● READING TEXT:

###

Fluorescence fluctuation spectroscopy on viral-like particles reveals variable gag stoichiometry

Abstract

Fluorescence fluctuation spectroscopy determines the brightness, size, and concentration of fluorescent particles from the intensity bursts generated by individual particles passing through a small observation volume. Brightness provides a measure of the number of fluorescently labeled proteins within a complex and has been used previously to determine the stoichiometry of small oligomers in cells. We extend brightness analysis to large macromolecular protein complexes containing thousands of proteins and determine their stoichiometry. This study investigates viral-like particles (VLP) formed from human immunodeficiency virus type 1 (HIV-1) Gag protein expressed in COS-1 cells using fluorescence fluctuation spectroscopy to determine the stoichiometry of HIV-1 Gag within the particles. Control experiments establish that the stoichiometry and size of VLPs are not influenced by labeling of HIV-1 Gag with a fluorescent protein. The experiments further show that the brightness scales linearly with the amount of labeled Gag within the particle. Brightness analysis shows that the Gag stoichiometry of VLPs formed in COS-1 cells is not constant, but varies with the amount of transfected DNA plasmid. We observed HIV-1 Gag stoichiometries ranging from approximately 750 to approximately 2500, whereas the size of the VLPs remains unchanged. This result indicates that large areas of the VLP membrane are void of Gag protein. Therefore, a closed layer of HIV-1 Gag at the membrane is not required for VLP production. This study shows that brightness analysis has the potential to become an important tool for investigating large molecular complexes by providing quantitative information about their size and composition.

###

● PROVIDED MATERIAL:
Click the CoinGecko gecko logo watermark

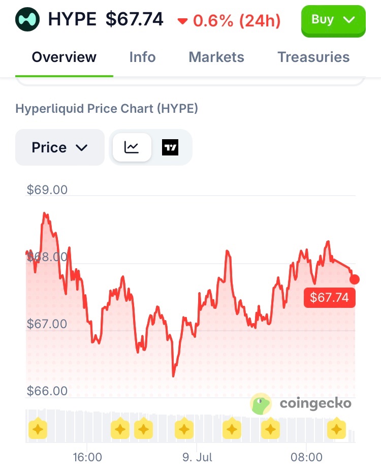click(261, 404)
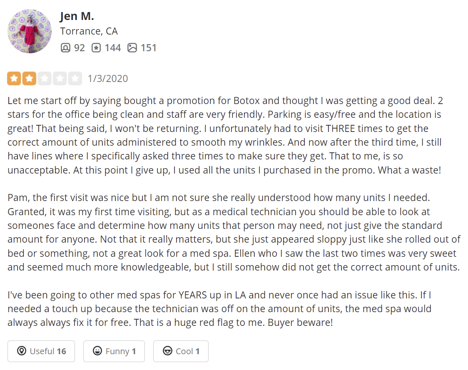Click the Torrance, CA location text
The height and width of the screenshot is (370, 468).
pos(89,31)
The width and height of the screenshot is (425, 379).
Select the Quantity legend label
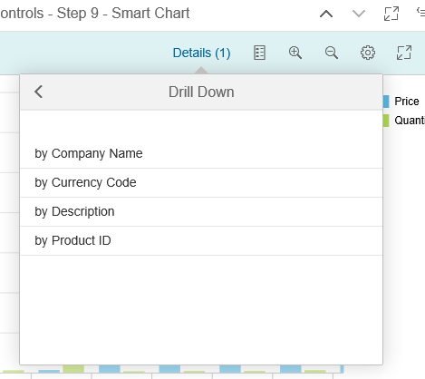[x=410, y=121]
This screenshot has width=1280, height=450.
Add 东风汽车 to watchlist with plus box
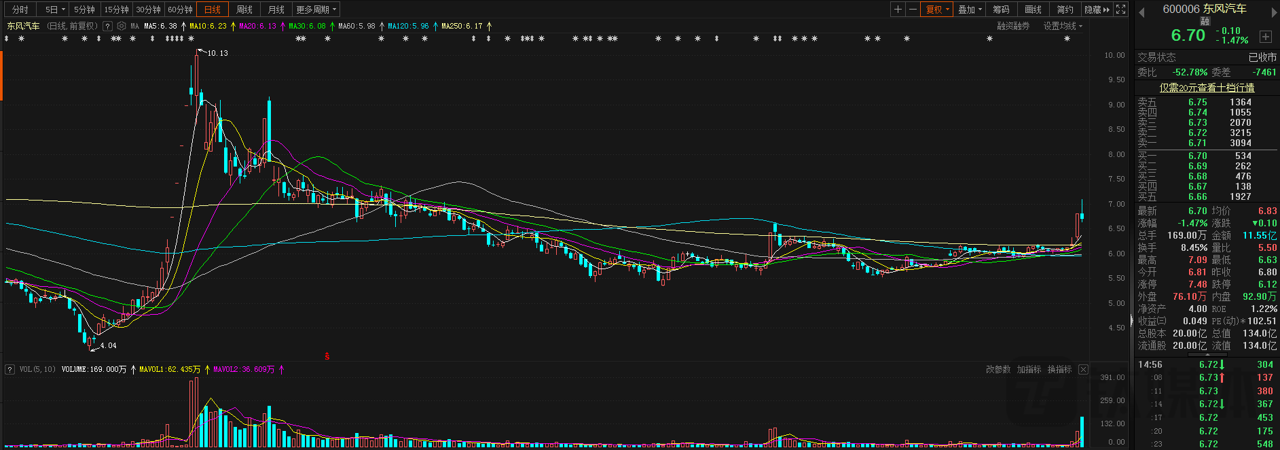tap(1266, 37)
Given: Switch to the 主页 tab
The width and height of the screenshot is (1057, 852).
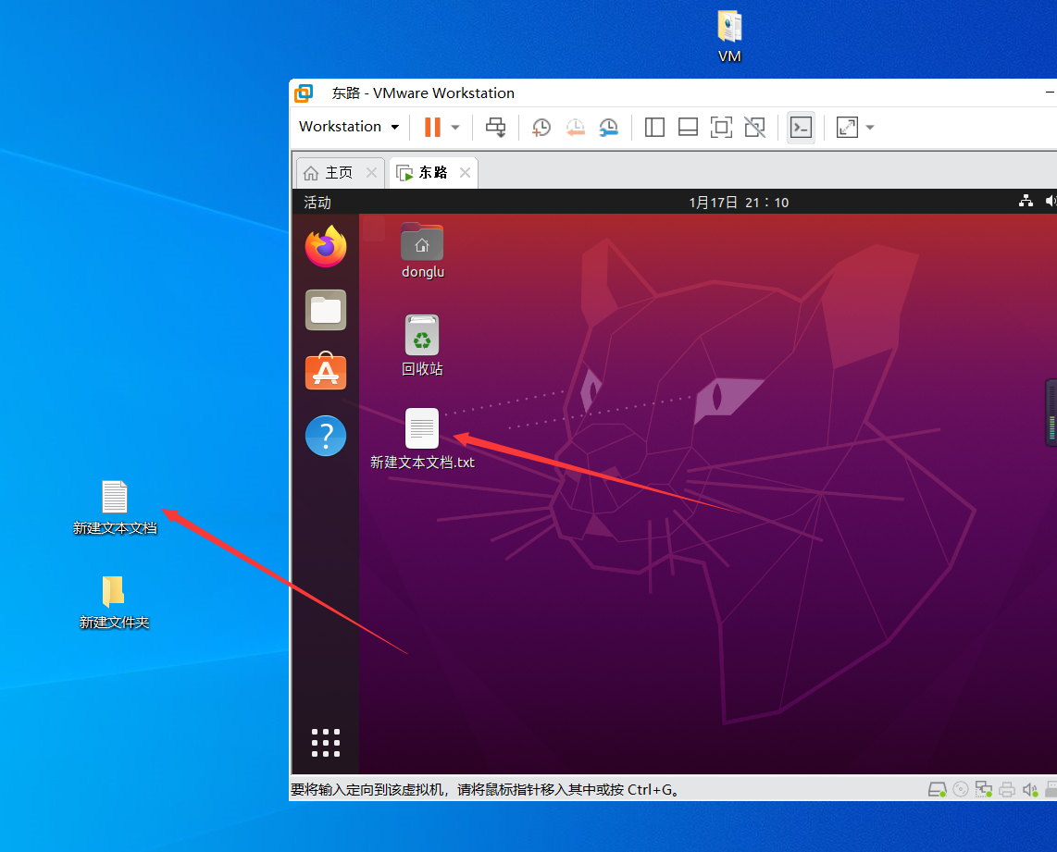Looking at the screenshot, I should (x=340, y=172).
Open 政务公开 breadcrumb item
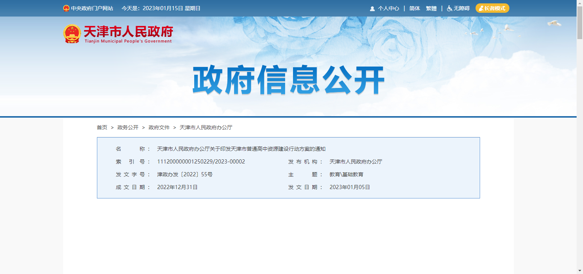Screen dimensions: 583x274 click(x=128, y=127)
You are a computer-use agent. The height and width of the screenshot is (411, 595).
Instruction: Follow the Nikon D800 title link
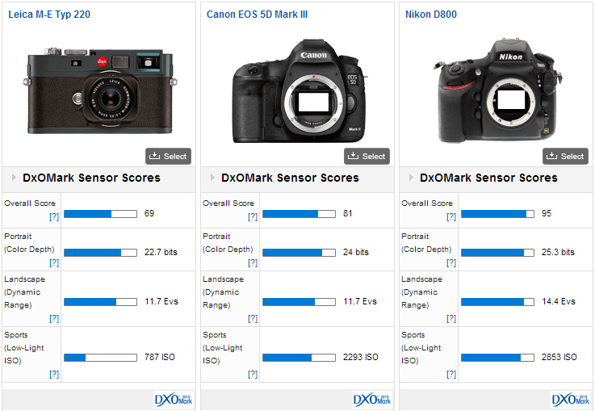tap(431, 15)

###

● TASK GOAL: Write what comes after the final sentence of the abstract on Gag stoichiometry in viral-like particles, continuing it as the next passage of the study.

● OUTPUT:
Figure 1

FFS data for a VLP sample. (A) Fluorescence intensity time trace. (B) PCH data (diamonds) and fit (solid line) to a two species model. The first species is very dim with a brightness equal to that of a control sample void of VLPs. The second, bright species has a normalized brightness of ∼750. (C) A fit of the autocorrelation function determined a hydrodynamic diameter of 130 nm.

Figure 2

Power dependence of a VLP sample. (A) The concentration is shown as a function of excitation power. PCH analysis determined the average particle number N in the observation volume, which was converted into a concentration by dividing by the observation volume. (B) The brightness determined by PCH analysis is shown as a function of excitation power together with a fit to a power law. The fitted exponent of 1.98 agrees within error with the expected quadratic power-law dependence.

Figure 3

Positively-stained transmission electron micrograph of VLP samples. Two Gag VLP particles are shown on top of the figure, whereas the bottom depicts two Gag^YFP VLP particles. Image analysis of 66 stained Gag VLP particles determined an average diameter of 129 ± 12 nm. Analysis of 33 Gag^YFP VLP particles identified an average diameter of 130 ± 17 nm.

Figure 4

Stoichiometry of Gag^YFP in the presence of unlabeled Gag. VLPs produced from cells cotransfected with Gag^YFP and Gag plasmid. The Gag^YFP copy number is shown as a function of mole fraction of labeled Gag plasmid. The graph shows two sets of independent measurements. A linear fit to the function b(y) = b(1) y with b(1) = 750 is shown as a solid line.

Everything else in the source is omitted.